The KPI’s important to you will point you towards the data to collect and analyze
Your data leads to analysis which leads to your KPI’s which leads to your goals which leads to culture, mission and vision.
So, your first step in a data science strategy is to define, at a minimum, the data you should collect to support these elements.
There may be other required data sets you need to collect for regulatory purposes, so define them as well.
Additional datasets to collect
While defining the minimum data you need to collect is a start, I strongly recommend going much further than that. Define what you would like to have, in an ideal world. You may not be able to get it, but by at least identifying it, you can work towards getting it in the future.
A problem with data is that we tend to work with the data we can most easily obtain and/or easily work with. But we need to think about finding data that is hard to get and/or hard to work with because there may be great nuggets of insight and wisdom to be found from that data. Furthermore, because it might be hard, most other companies won’t do it, which may give us a competitive advantage.
I recommend collecting as much data as possible, because more and more the collection and storage of data is cheap and easy. That does not mean the analysis and the data preparation required for analysis is cheap and easy or maybe not even doable, but as technology advances, it will likely become doable and cheap and easy.
For example, I started collecting detailed customer usage data for one of my business going back to 2006. I knew back then I could not do anything with it, but eventually when machine learning came of age, as it has, then I could make use of it, which I am.
Another example is to record all meetings and calls and use machine learning tools to transcribe to text. Taking notes in summary fashion in calls, which is what I do, often misses important context of what people say, so having text transcriptions for reference is a significant benefit. Further, using natural language processing in machine learning can take volumes of recorded calls and meetings to help potentially unearth key nuggets of information or identify patterns and correlations.
Collect as much data as you can because it could become of significant value in the future through technology.
Protect the business by getting data, information, knowledge and wisdom out of people’s heads
You absolutely do not want people to maintain information in their heads, where they can walk out with it and disrupt the business from their absence. Put policies in place to record standard operating procedures, workflows, and knowledge bases that require people to record everything digitally.
Set access rights
Identify who can access what information.
Identify how available the data needs to be
My general rule is to have realtime and updated access to all data and analysis that rolls up to my KPI’s and be able to do that from my mobile device. Beyond that, set your own policies for how close to realtime data and its analysis must be available. Usually the closer to realtime, the more cost and effort involved.

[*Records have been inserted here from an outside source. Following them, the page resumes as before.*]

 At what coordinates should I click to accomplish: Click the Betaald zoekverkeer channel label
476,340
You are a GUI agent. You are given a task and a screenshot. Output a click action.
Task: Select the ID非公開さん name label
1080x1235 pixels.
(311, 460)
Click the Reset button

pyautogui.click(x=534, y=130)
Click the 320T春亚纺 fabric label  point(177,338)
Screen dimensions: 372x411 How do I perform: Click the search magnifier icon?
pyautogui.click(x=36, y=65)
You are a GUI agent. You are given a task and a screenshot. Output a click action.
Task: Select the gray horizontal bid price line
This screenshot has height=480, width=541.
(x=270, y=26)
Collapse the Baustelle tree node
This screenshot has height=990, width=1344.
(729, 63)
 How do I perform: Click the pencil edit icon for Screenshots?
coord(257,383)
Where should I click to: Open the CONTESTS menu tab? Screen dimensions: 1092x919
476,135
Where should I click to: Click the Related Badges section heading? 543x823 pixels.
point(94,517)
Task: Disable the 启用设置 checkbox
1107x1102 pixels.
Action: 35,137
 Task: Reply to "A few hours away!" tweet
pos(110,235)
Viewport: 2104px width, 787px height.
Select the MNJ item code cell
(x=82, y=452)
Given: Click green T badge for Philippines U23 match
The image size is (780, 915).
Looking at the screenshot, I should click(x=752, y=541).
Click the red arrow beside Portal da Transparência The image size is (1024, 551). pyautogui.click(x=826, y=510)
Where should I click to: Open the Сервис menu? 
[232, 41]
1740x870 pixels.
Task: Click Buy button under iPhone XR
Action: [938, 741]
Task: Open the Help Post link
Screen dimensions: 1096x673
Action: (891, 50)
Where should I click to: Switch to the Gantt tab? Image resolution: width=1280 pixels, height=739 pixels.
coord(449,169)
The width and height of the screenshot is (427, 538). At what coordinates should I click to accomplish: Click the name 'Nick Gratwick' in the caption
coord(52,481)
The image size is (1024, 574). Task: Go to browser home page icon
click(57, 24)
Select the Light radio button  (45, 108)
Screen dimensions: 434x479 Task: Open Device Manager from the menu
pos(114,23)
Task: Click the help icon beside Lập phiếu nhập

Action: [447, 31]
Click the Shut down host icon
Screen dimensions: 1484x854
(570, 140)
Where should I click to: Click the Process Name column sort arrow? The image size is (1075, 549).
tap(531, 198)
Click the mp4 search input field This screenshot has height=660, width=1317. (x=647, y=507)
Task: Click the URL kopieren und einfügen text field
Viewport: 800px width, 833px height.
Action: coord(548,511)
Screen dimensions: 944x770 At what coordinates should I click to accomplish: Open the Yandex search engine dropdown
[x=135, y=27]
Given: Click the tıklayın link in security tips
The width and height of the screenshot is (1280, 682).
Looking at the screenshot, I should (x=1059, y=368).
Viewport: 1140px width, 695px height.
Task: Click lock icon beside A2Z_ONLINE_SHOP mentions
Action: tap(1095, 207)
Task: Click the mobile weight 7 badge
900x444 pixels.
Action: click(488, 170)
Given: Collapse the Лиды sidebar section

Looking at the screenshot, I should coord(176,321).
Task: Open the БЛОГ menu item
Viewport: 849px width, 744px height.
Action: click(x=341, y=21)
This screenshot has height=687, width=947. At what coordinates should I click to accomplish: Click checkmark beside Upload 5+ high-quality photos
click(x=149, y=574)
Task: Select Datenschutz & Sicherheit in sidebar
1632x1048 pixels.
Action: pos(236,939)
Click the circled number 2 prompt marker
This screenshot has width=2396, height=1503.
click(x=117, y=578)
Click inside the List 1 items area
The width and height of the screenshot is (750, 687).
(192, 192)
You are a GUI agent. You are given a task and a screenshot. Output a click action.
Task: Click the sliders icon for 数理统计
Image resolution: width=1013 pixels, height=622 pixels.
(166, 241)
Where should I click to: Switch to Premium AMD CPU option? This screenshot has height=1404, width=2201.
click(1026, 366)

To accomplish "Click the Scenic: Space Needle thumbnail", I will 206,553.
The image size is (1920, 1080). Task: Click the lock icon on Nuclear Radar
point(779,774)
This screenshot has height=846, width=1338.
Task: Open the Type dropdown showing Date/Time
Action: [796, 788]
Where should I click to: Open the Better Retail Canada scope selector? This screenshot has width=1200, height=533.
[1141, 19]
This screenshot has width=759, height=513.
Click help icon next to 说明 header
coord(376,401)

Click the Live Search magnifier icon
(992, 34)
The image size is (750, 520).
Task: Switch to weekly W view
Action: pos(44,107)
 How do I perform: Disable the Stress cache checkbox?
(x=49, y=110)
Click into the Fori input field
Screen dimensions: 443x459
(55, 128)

Identify who collects the data
Identify down to each employee who is responsible for which data to be collected and digitally stored. There are many common datasets that every employee would collect – work emails, files, recorded calls and meeting, workflows, standard operating procedures, knowledgesets – all of which are automatically digitized and stored. But for specific datasets, identify who has responsibility for them and put in place processes to verify that the data is being collected as scheduled in the proper format.
Identify the data storage capabilities
It use to be that you try to identify what you think you will need based on your vision of the size and scope of your company. Put in place what you can afford now and add capacity and capabilities later when you need them.
Now, just go big to start. Cloud storage costs and additional services (like machine learning) are cheap to start even on a small scale and since pricing is based on use, you can start small and easily add storage and services as needed.
It is better to setup scalable infrastructure to start, which is quite inexpensive to do even for a consumer product startup company, so better to get that out the way rather than later face having to move to another system, which can very disruptive to the business.
Put redundancies in place so that data is backed up and backups are easy to access and restore.